------ Information shown

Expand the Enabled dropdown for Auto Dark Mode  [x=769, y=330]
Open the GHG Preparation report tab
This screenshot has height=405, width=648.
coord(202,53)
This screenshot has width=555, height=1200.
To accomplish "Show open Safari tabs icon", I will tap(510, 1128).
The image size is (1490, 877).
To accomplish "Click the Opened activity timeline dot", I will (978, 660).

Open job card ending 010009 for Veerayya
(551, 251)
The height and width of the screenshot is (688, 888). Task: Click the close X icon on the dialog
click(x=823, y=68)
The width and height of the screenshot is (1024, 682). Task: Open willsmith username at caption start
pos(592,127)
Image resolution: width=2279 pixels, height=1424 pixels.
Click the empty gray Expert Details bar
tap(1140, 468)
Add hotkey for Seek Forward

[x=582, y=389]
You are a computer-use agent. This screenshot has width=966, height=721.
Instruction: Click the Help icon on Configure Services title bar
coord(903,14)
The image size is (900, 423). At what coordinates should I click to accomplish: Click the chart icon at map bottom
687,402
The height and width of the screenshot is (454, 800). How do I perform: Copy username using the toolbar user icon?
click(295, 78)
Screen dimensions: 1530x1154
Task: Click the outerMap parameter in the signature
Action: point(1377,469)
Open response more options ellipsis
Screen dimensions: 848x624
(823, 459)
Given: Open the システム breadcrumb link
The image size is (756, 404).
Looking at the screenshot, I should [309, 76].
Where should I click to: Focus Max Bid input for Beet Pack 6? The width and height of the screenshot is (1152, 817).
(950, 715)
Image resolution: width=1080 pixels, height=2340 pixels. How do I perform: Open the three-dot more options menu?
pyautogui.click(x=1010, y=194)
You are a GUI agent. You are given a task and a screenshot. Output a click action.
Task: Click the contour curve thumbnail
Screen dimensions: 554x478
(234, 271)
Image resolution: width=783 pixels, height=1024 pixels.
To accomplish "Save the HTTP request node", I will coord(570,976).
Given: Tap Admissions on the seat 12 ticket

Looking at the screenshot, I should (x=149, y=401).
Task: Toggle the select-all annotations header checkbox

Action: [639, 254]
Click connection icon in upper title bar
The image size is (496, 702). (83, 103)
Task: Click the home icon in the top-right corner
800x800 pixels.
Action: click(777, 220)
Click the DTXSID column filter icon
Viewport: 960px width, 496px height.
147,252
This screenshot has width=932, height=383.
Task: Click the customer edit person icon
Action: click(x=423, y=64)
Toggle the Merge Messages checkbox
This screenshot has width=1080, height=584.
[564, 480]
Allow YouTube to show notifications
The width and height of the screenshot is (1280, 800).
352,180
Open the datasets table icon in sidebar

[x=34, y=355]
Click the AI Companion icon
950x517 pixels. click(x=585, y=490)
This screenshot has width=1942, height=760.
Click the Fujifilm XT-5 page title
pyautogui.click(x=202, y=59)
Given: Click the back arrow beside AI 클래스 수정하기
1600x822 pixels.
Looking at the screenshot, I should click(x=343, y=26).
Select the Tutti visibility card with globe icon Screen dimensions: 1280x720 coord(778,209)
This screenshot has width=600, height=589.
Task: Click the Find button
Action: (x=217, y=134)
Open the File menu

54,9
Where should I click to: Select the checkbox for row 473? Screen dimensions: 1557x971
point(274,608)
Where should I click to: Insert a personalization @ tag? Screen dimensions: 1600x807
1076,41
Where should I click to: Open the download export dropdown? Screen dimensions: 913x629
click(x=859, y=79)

------------

--- Aim of the exercise ---
Return the material in its entirety, word for word.

--- Solution ---
Expand the Enabled dropdown for Auto Dark Mode  [x=769, y=330]
Open the GHG Preparation report tab
This screenshot has height=405, width=648.
coord(202,53)
This screenshot has width=555, height=1200.
To accomplish "Show open Safari tabs icon", I will tap(510, 1128).
The image size is (1490, 877).
To accomplish "Click the Opened activity timeline dot", I will (978, 660).

Open job card ending 010009 for Veerayya
(551, 251)
The height and width of the screenshot is (688, 888). Task: Click the close X icon on the dialog
click(x=823, y=68)
The width and height of the screenshot is (1024, 682). Task: Open willsmith username at caption start
pos(592,127)
Image resolution: width=2279 pixels, height=1424 pixels.
Click the empty gray Expert Details bar
tap(1140, 468)
Add hotkey for Seek Forward

[x=582, y=389]
You are a computer-use agent. This screenshot has width=966, height=721.
Instruction: Click the Help icon on Configure Services title bar
coord(903,14)
The image size is (900, 423). At what coordinates should I click to accomplish: Click the chart icon at map bottom
687,402
The height and width of the screenshot is (454, 800). How do I perform: Copy username using the toolbar user icon?
click(295, 78)
Screen dimensions: 1530x1154
Task: Click the outerMap parameter in the signature
Action: point(1377,469)
Open response more options ellipsis
Screen dimensions: 848x624
(823, 459)
Given: Open the システム breadcrumb link
The image size is (756, 404).
Looking at the screenshot, I should [309, 76].
Where should I click to: Focus Max Bid input for Beet Pack 6? The width and height of the screenshot is (1152, 817).
(950, 715)
Image resolution: width=1080 pixels, height=2340 pixels. How do I perform: Open the three-dot more options menu?
pyautogui.click(x=1010, y=194)
You are a GUI agent. You are given a task and a screenshot. Output a click action.
Task: Click the contour curve thumbnail
Screen dimensions: 554x478
(234, 271)
Image resolution: width=783 pixels, height=1024 pixels.
To accomplish "Save the HTTP request node", I will coord(570,976).
Given: Tap Admissions on the seat 12 ticket

Looking at the screenshot, I should (x=149, y=401).
Task: Toggle the select-all annotations header checkbox

Action: [639, 254]
Click connection icon in upper title bar
The image size is (496, 702). (83, 103)
Task: Click the home icon in the top-right corner
800x800 pixels.
Action: click(777, 220)
Click the DTXSID column filter icon
Viewport: 960px width, 496px height.
147,252
This screenshot has width=932, height=383.
Task: Click the customer edit person icon
Action: click(x=423, y=64)
Toggle the Merge Messages checkbox
This screenshot has width=1080, height=584.
[564, 480]
Allow YouTube to show notifications
The width and height of the screenshot is (1280, 800).
352,180
Open the datasets table icon in sidebar

[x=34, y=355]
Click the AI Companion icon
950x517 pixels. click(x=585, y=490)
This screenshot has width=1942, height=760.
Click the Fujifilm XT-5 page title
pyautogui.click(x=202, y=59)
Given: Click the back arrow beside AI 클래스 수정하기
1600x822 pixels.
Looking at the screenshot, I should click(x=343, y=26).
Select the Tutti visibility card with globe icon Screen dimensions: 1280x720 coord(778,209)
This screenshot has width=600, height=589.
Task: Click the Find button
Action: (x=217, y=134)
Open the File menu

54,9
Where should I click to: Select the checkbox for row 473? Screen dimensions: 1557x971
point(274,608)
Where should I click to: Insert a personalization @ tag? Screen dimensions: 1600x807
1076,41
Where should I click to: Open the download export dropdown? Screen dimensions: 913x629
click(x=859, y=79)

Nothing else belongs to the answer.